Lea Fastow, 42, dressed in a navy pantsuit, turned herself in at the 11-story federal prison in downtown Houston at 8:20 a.m. Monday, six hours before the judge's deadline. She was accompanied by her lawyer, Mike DeGuerin, father Jack Weingarten, and others.
"She knows she was due here at 2 o'clock and she wanted to get it going," DeGeurin said. "If the judge says do 12 pushups, she's going to do 13."
Andrew Fastow did not accompany his wife.
"Andy is with the children," said DeGeurin, referring to the couple's two grade school-aged kids, who are on a court-approved vacation with their father. "One of them is really too young to understand, but the other one knows all about it."
Guards took Fastow's fingerprints, mug shots, and issued her a khaki-colored prison uniform to change into after she was checked in.
"There were no tears. We have a job to do and we are going to do it the best we can," De Guerin said.
Fastow -- the second Enron-related person to serve jail time for actions associated with the energy company's collapse -- will spend the next year in an 8-foot-by-10-foot cell several miles from her affluent home south of Houston's wealthiest neighborhood. In May, she pleaded guilty to a misdemeanor tax crime, admitting to helping her husband hide ill-gotten money from one of his many financial schemes that fueled the one-time energy giant's December 2001 failure.
Her legal team had asked that the judge in her case recommend the Federal Bureau of Prisons place her at a minimum-security camp for women in Bryan, about 90 miles northwest of Houston. U.S. District Judge David Hittner refused to recommend a specific institution, and the prisons bureau placed her at the lockup about four blocks from Minute Maid Park.
Hittner granted her permission to travel to Florida with her family from June 19 through Sunday.
The lockup, essentially a federal jail, is more restrictive than minimum-security camps because it houses both men and women in separate quarters of all kinds of security classifications. Most are there for drug crimes.

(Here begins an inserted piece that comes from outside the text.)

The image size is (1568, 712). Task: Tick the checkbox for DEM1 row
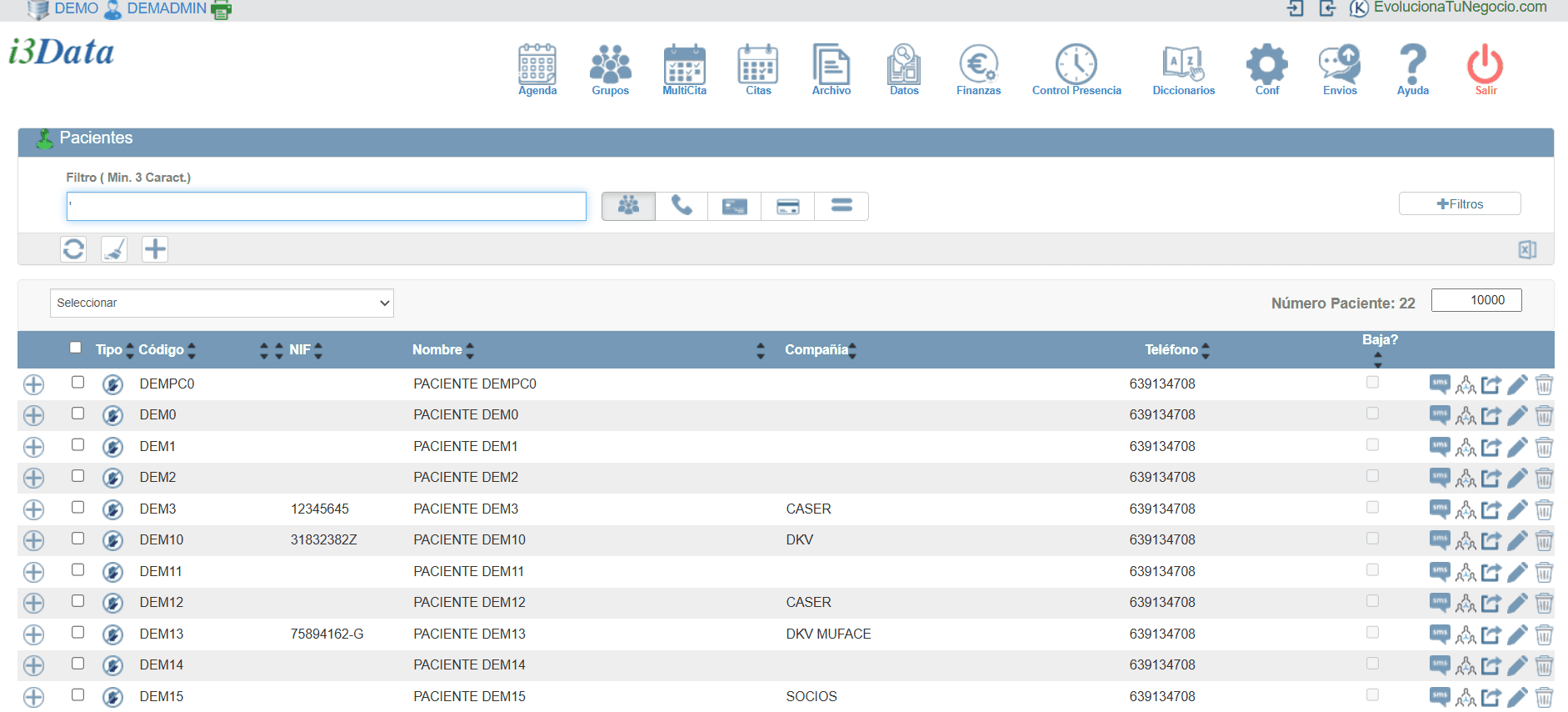click(77, 445)

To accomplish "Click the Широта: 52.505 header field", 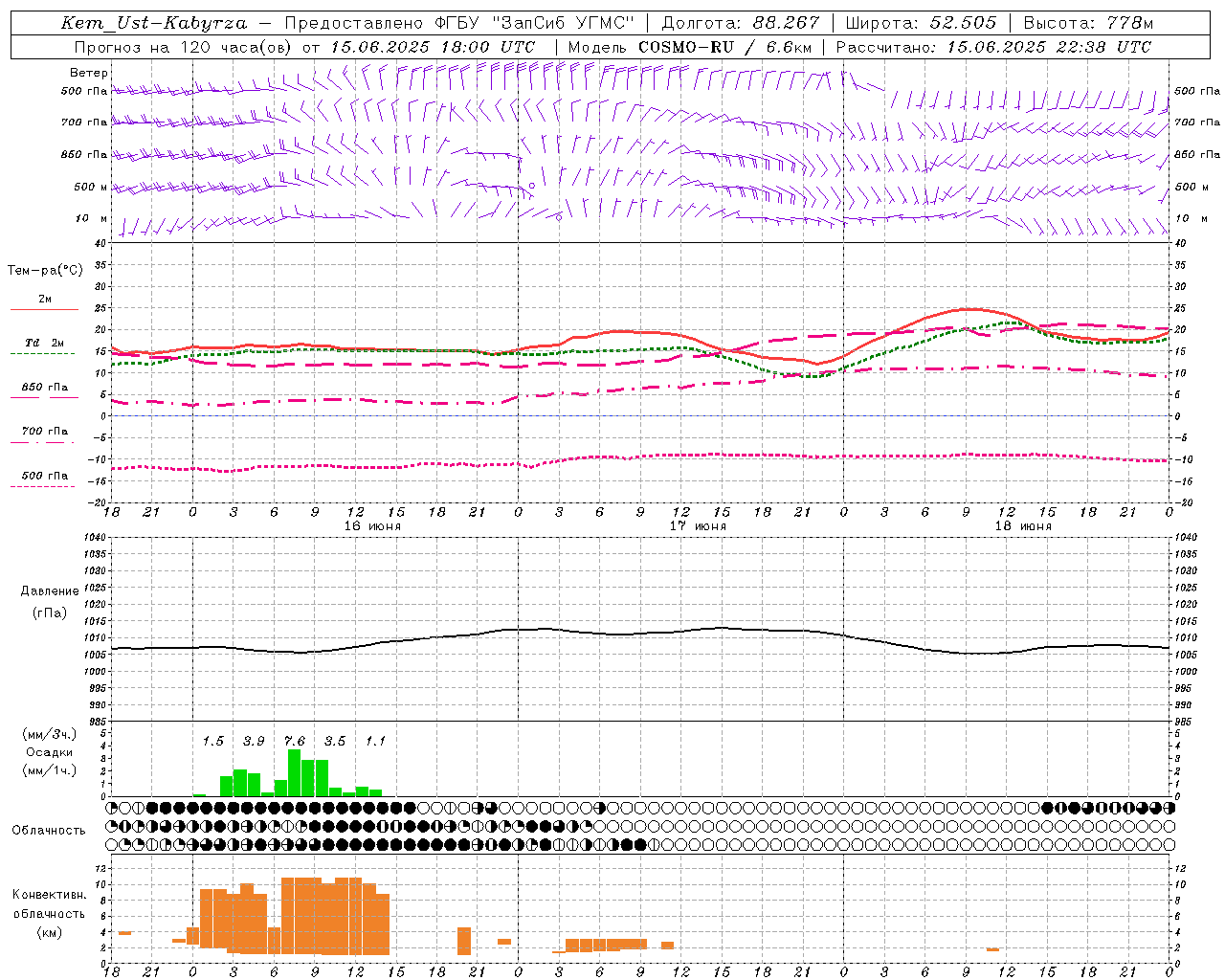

Like other inmates, Fastow will receive 20 to 23 hours of contact visitation with her family each week.
The former finance chief's wife was indicted last year on six felony tax and conspiracy charges for crimes that occurred after she quit her job as Enron's assistant treasurer in 1997.
Her husband already had been charged with what grew to 98 counts of conspiracy, fraud and others for engineering financial schemes that fueled the company's crash as he skimmed millions of dollars for himself.
According to DeGeurin, she convinced Andrew Fastow to cut a deal with prosecutors and plead guilty as her legal team negotiated a deal for her.
Andrew Fastow pleaded guilty in January to two counts of conspiracy and will serve the maximum 10 years in prison when prosecutors no longer need his cooperation. Lea Fastow got the maximum 12-month sentence for the misdemeanor.
Prosecutors recommended Fastow only serve five months; however, Hittner sentenced her to one year -- much longer than the average sentence for the crime.
"I am still terribly disappointed with the sentence itself. I think it was wrong and unjust," DeGuerin said.
The Fastows, who have two sons under the age of 10, wanted to avoid simultaneous prison sentences. That should be achieved because he is expected to be a key witness in a pending case -- that has yet to be scheduled for trial -- against former Enron chairman Kenneth Lay, former CEO Jeffrey Skilling and former accounting chief Richard Causey.
That case is expected to take months of preparation followed by months of testimony. Lay's lawyers hope he will be tried separately as early as September this year.
Lay was indicted last week on 11 counts of fraud and conspiracy. He was added as a defendant to the existing fraud, conspiracy and insider trading case against Skilling and Causey. All three pleaded not guilty.